• [TEXT PROVIDED]
====
Making the Scanner Scan

“I put my document on the feeder, but it doesn’t scan…”

Of the four most popular kinds of scan functions, the most common is called “SMB”. SMB stands for “Server Message Block’” and it basically means that you are “pushing” or sending scanned images of pages to a directory, or “folder” on a computer: your desktop PC, your network’s file server, or a computer in a remote location. Whichever it is, that computer must have “issued” a form of “permission” that allows you to send a document into its file system. There are a handful of key conditions that must be met or your copier/scanner will beep at you with an error message.

In the case of most copiers there are good on-board web-pages that allow you to log-in to the copier so that these conditions, or parameters may be “set.” Usually you can log-in to the copier with the copier’s own “IP address.” This page will show you how to locate your copier’s IP address.

In SMB scanning, the computer-destination you are going to scan TO is always referred-to as the “server,” even if it’s your own desktop or laptop.

Well, here you are, then, at the place where you can enter these key parameters that will complete the scanning “circuit” to the folder where you are going to send your scanned images. Here is the “SMB” entry screen for a Kyocera-Copystar scan setup – we love these machines.

You’ll be entering the following:

  1. User name. This might be your name or it could be a name like “Scanner” or “Sender” if everyone scans to a single folder. It is simply the identity that appears at the copier screen in “Send” or “Scan” or “Store” mode.
  2. “Server” name. If you are scanning to your own PC, it is the “server.” For this you need the NETWORK NAME of your computer – Hint: On your copier “Server” name might be called “Host Name.” If you don’t know it (smart IT people often label PC’s with the exact name), you can find it by clicking here. SOMETIMES you won’t be able to connect with the computer NAME, and you’ll need to use the computer’s IP address. “Oh, no!” you’re worrying. Well don’t worry, just click here. Either way, enter the NAME or the IP ADDRESS in the field for “Server Name” (Host Name).

Then comes a mysterious field (may not be this exact order, but all of these parameters are needed) called “PORT,” or, “Port Number.” Now, however, it’s a 3 or 4-digit number. The default is often “139.” Sometimes we have to use “445” because “139” is used by another program. In theory, there are thousands of possible “port” numbers. You’ll really need “IT” if one of these doesn’t work for you; he, she or they will know if there’s a good reason it doesn’t, and they can provide you with one or more to try. In any case, the port number is a key “permission” to communicate with the PC or server.
====
• [PROVIDED MATERIAL]
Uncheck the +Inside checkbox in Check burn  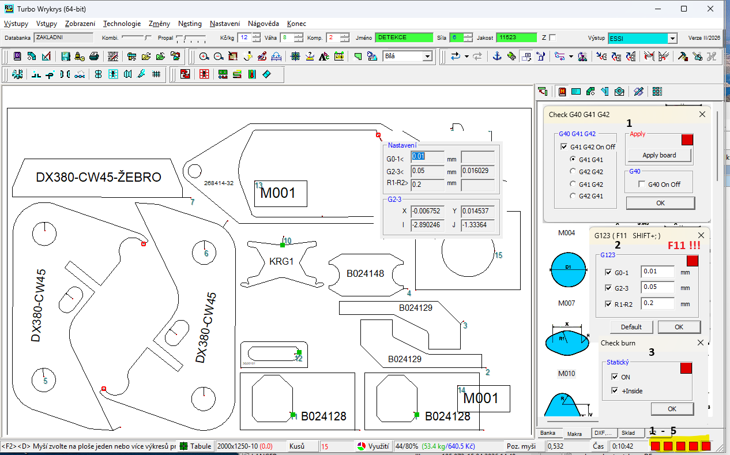click(x=615, y=391)
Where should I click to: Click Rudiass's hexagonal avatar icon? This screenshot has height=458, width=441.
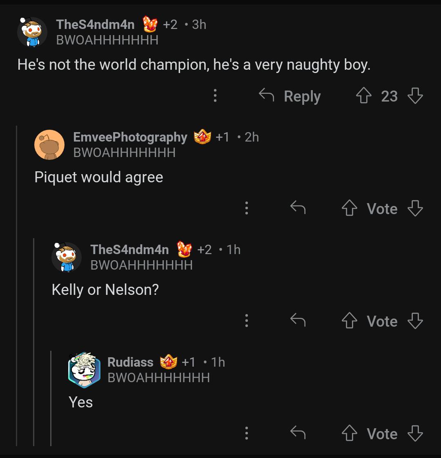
====
• [PARTS OF THE EXERCISE]
a) Summarize the guide on making the scanner scan in two sentences.
b) Recast the paragraph of the guide on making the scanner scan that begins "Then comes a mysterious field" as a bulleted list, keeping its main facts.
c) Write out the passage of the guide on making the scanner scan from "In the case" to "desktop or laptop.".

• [RESPONSES BY TASK]
a) SMB, the most common of the four most popular kinds of scan functions, sends scanned images of pages to a folder on a computer, which must have issued permission to receive them and is always called the "server," even if it is your own desktop or laptop. On the copier's on-board web pages, usually reached through the copier's own IP address, you enter key parameters such as a user name, the server or host name (or the computer's IP address), and a port number, often 139 or 445.

b)
- The field is called "PORT" or "Port Number." It may not appear in this exact order, but it is needed.
- It takes a 3- or 4-digit number.
- The default is often 139. Sometimes 445 must be used because another program uses 139.
- In theory, there are thousands of possible port numbers. If neither of these works, IT will know whether there is a good reason and can provide one or more to try.
- The port number is a key permission to communicate with the PC or server.

c)
In the case of most copiers there are good on-board web-pages that allow you to log-in to the copier so that these conditions, or parameters may be “set.” Usually you can log-in to the copier with the copier’s own “IP address.” This page will show you how to locate your copier’s IP address.

In SMB scanning, the computer-destination you are going to scan TO is always referred-to as the “server,” even if it’s your own desktop or laptop.